> **WORK INSTRUCTIONS**
Go line by line through the records below. Copy whichever lines contain the string "width".
☆ ☆ ☆
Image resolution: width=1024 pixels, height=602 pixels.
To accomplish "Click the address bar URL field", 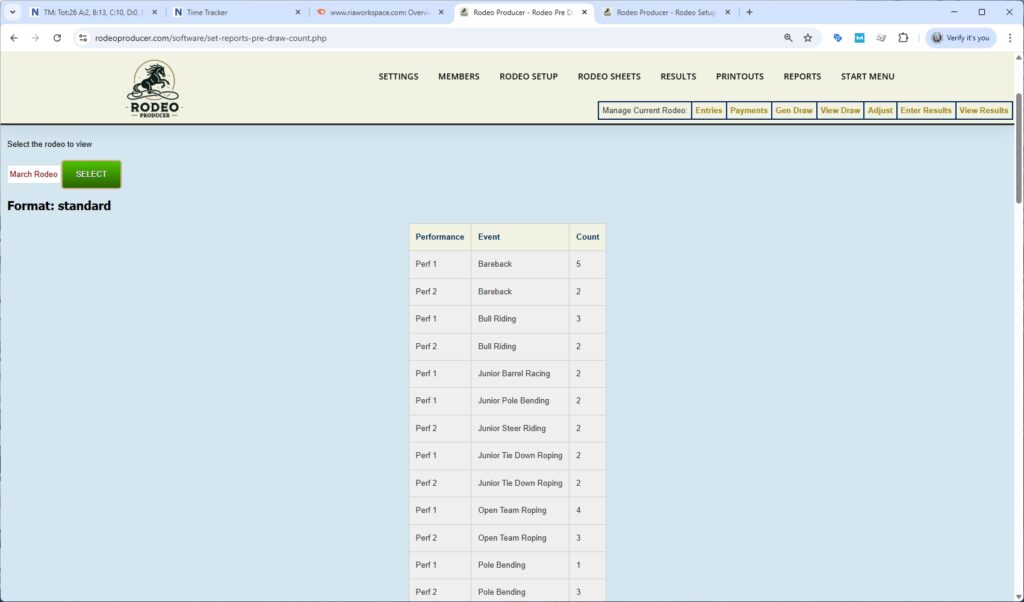I will [x=400, y=38].
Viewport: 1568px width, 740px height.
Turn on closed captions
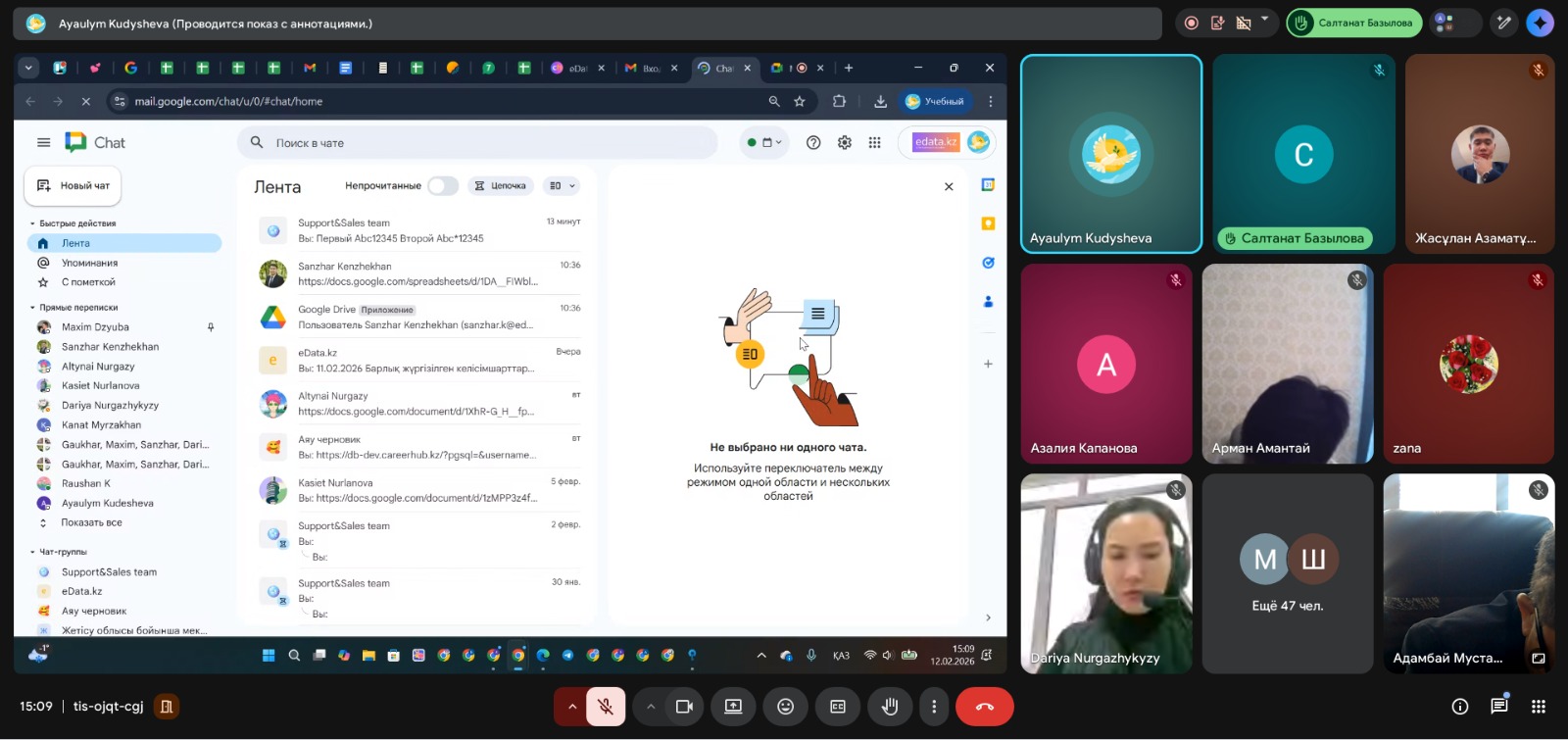tap(838, 707)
☆ ☆ ☆
> **RESULT FOR THIS EXERCISE**
Image resolution: width=1024 pixels, height=602 pixels.
Viewport: 1568px width, 740px height.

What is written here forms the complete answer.